These are the key concepts you need to understand to accurately answer the question.

Molality
Molality is a measure of the concentration of a solute in a solution. Unlike molarity, which is sensitive to the volume changes with temperature, molality is defined in terms of mass, making it a more stable measurement for various conditions. Here's a closer look at what molality actually entails:

  • Definition: Molality ( \( m \) ) is the number of moles of solute dissolved in one kilogram of solvent.
  • Formula: To calculate molality, the formula is: \[ m = \frac{\text{moles of solute}}{\text{mass of solvent (kg)}} \]
  • Application: Molality is particularly useful for freezing point depression, boiling point elevation, and various other colligative properties. It gives an accurate measure as the solvent's mass does not change with temperature.
In the given exercise, the freezing point depression data were used to calculate molality, revealing the direct relationship between the solute concentration and the extent to which it lowers the freezing point.
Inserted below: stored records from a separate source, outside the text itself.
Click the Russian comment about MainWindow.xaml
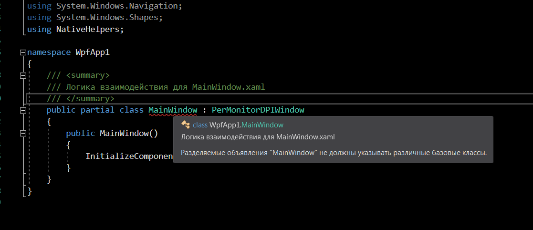 click(156, 87)
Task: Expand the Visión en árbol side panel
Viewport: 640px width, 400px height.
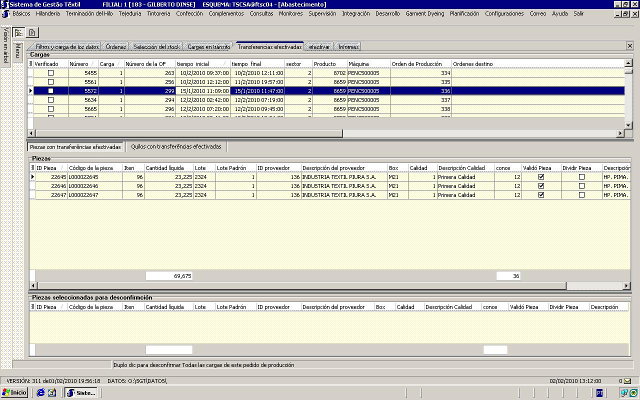Action: 6,45
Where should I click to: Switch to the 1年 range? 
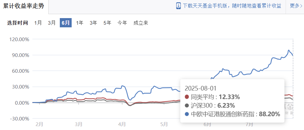(x=80, y=23)
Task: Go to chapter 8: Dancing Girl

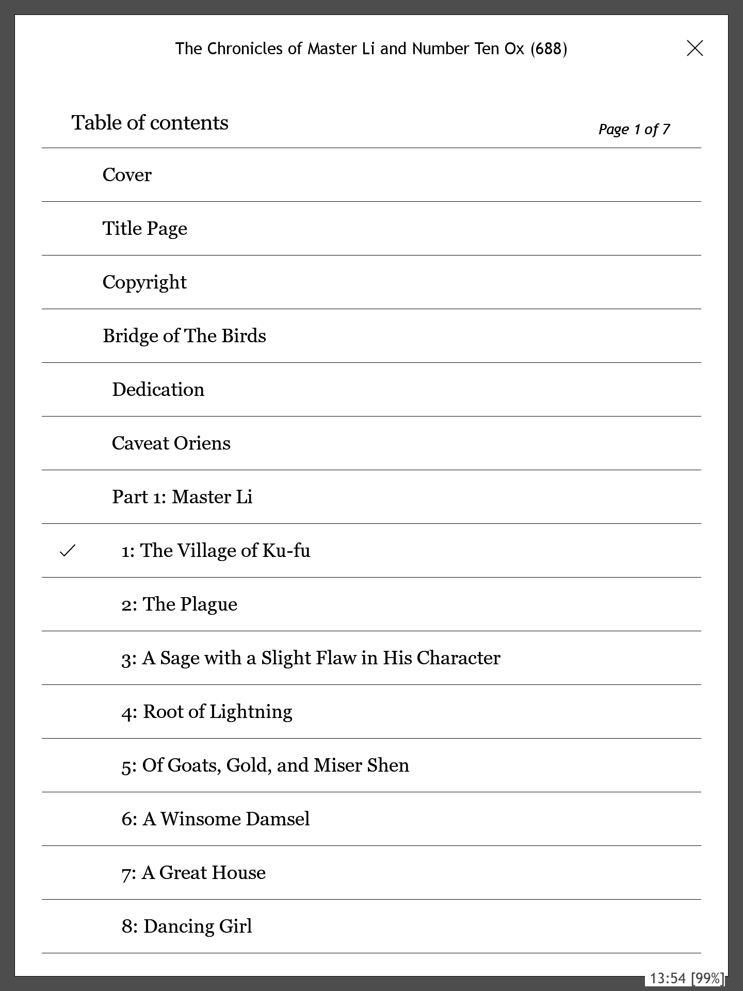Action: pyautogui.click(x=187, y=926)
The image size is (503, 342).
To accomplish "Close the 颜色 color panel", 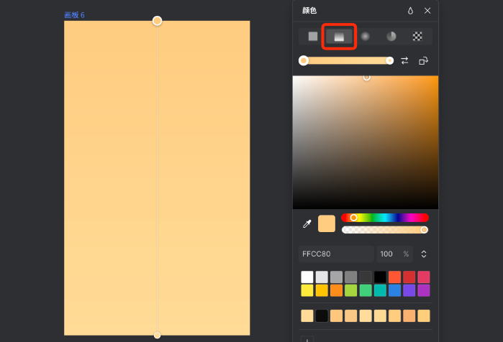I will (x=427, y=11).
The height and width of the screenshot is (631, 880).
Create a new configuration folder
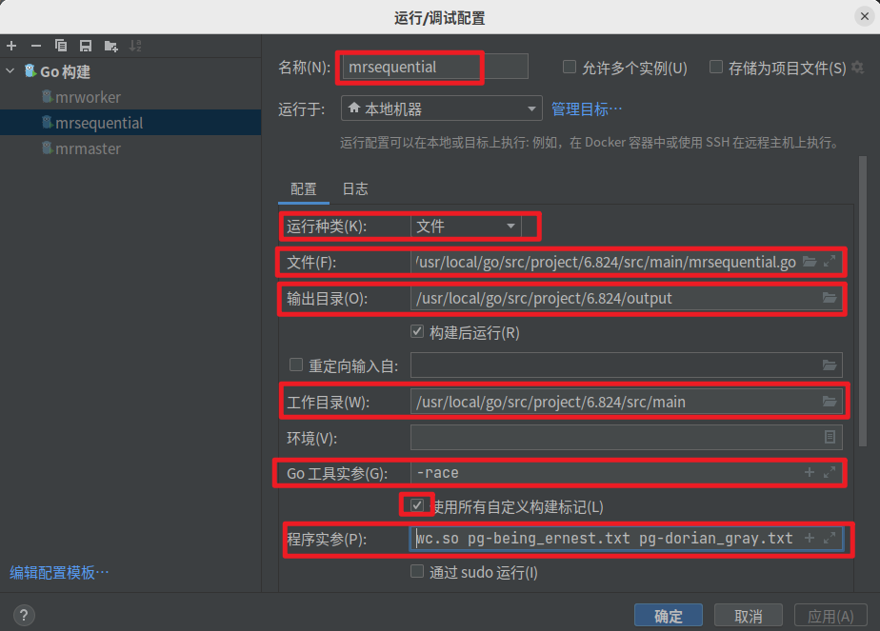110,45
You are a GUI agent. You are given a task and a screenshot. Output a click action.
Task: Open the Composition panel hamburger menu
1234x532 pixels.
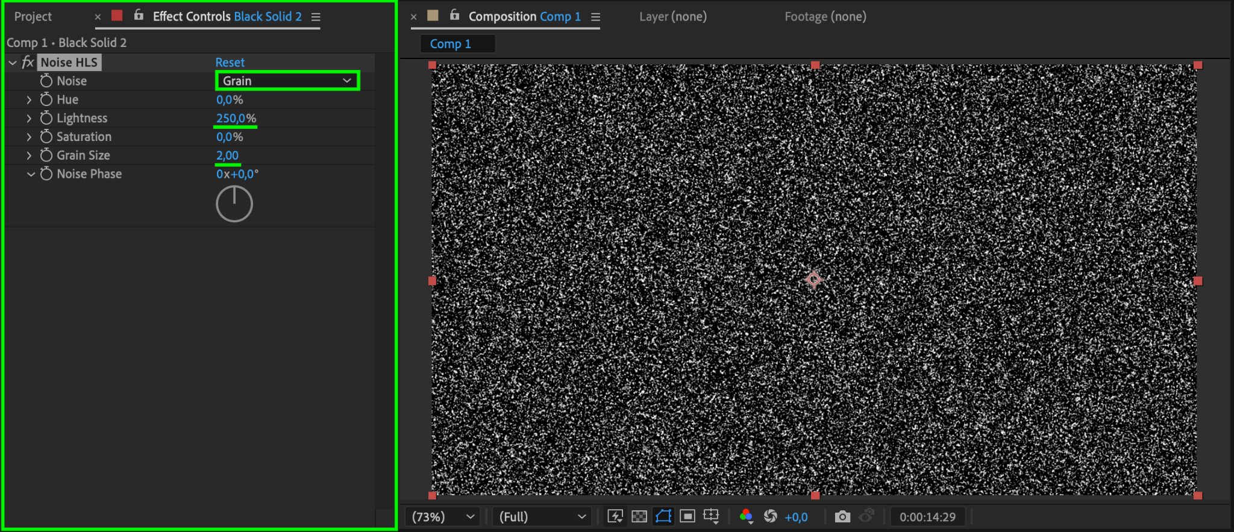(595, 17)
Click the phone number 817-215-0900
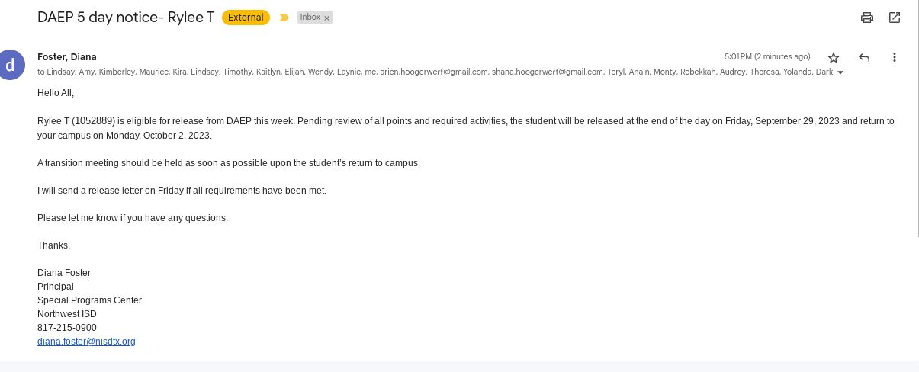The image size is (919, 372). 67,328
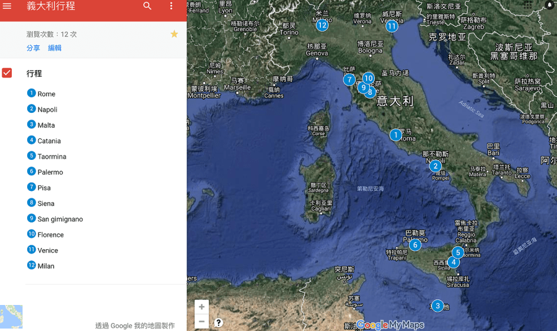Click map marker 6 at Palermo

[415, 245]
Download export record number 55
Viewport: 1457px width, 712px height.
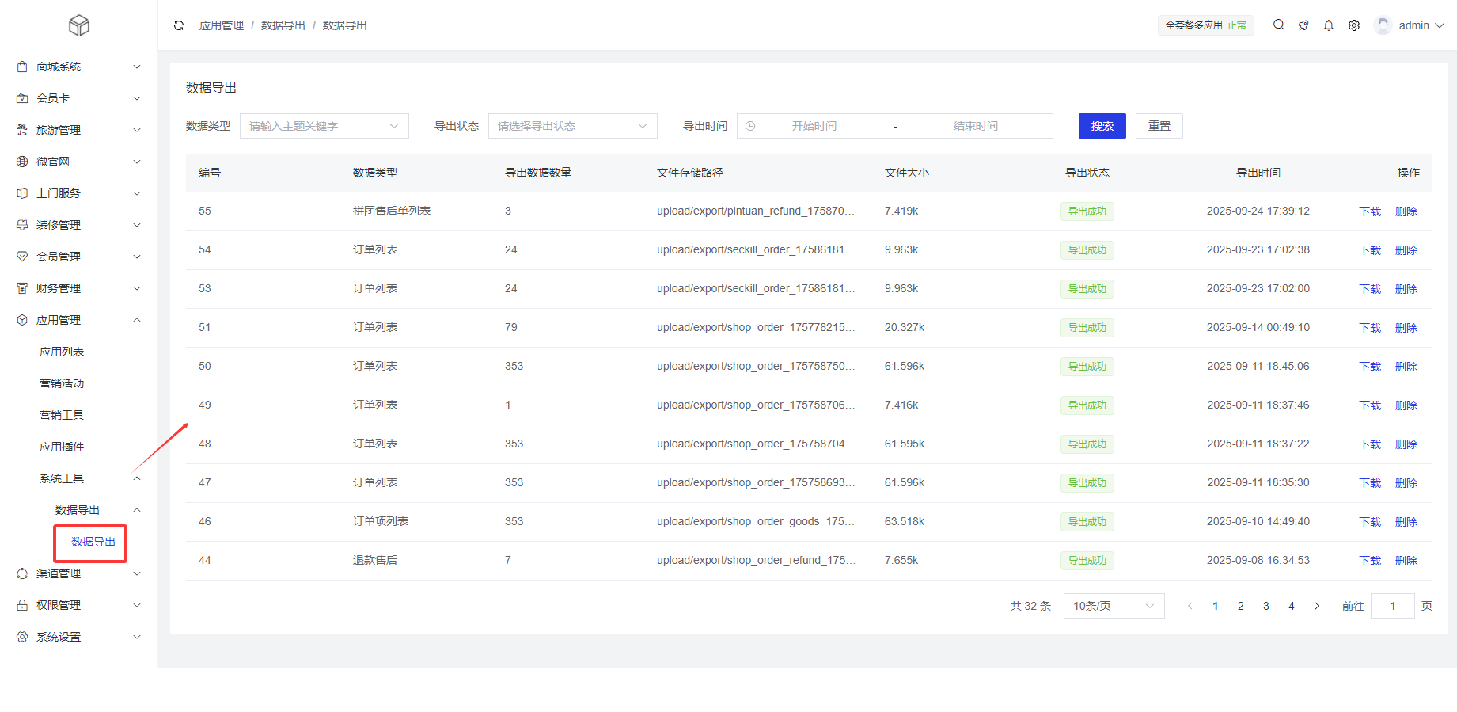[1369, 211]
Such calculations are crucial in chemistry to prepare solutions with specific properties while considering changes due to environmental factors.
Raoult's Law
Raoult's Law is fundamental in understanding how the vapour pressure of a solvent is affected by adding a solute. It helps predict how a solution behaves differently from the pure solvent. Here's why Raoult's Law is significant in this context:

  • Basic Principle: The vapour pressure of a solution is directly proportional to the mole fraction of the solvent in the solution.
  • Mathematical Representation: Expressed through the formula: \[ P_{\text{solution}} = \text{Mole fraction of solvent} \times P^0_{\text{solvent}} \]
  • Importance: It shows that the presence of a non-volatile solute lowers the vapour pressure of the solution compared to the pure solvent.
For this exercise, Raoult's Law is used to determine the vapour pressure of the given solution of water and non-volatile solute. After finding the mole fraction of the solvent, which is water in this case, the law helps calculate the reduced vapour pressure, capturing the effect of dissolved solutes in practical terms.
Vapour Pressure
The concept of vapour pressure is crucial to understand when studying solutions, especially in relation to colligative properties like freezing point depression and boiling point elevation. Let's dive deeper into what vapour pressure means:

  • Definition: Vapour pressure is the pressure exerted by the vapour when a liquid is in dynamic equilibrium with its vapour. It is essentially a measure of a liquid's tendency to evaporate.
  • Factors Affecting Vapour Pressure:
    • Temperature: As temperature increases, vapour pressure increases because more molecules have adequate energy to escape into the gas phase.
    • Nature of the Liquid: Volatile liquids have higher vapour pressures than less volatile ones.
  • Impact of Solutes: When a non-volatile solute is added to a solvent like water, the vapour pressure decreases due to fewer solvent molecules at the surface able to escape into the vapour phase.
In the exercise, the goal was to calculate the vapour pressure of a solution at a specific temperature. This involves understanding how the addition of a solute modifies the physical properties of the solvent, directly impacting its vapour pressure and the overall behaviour of the solution.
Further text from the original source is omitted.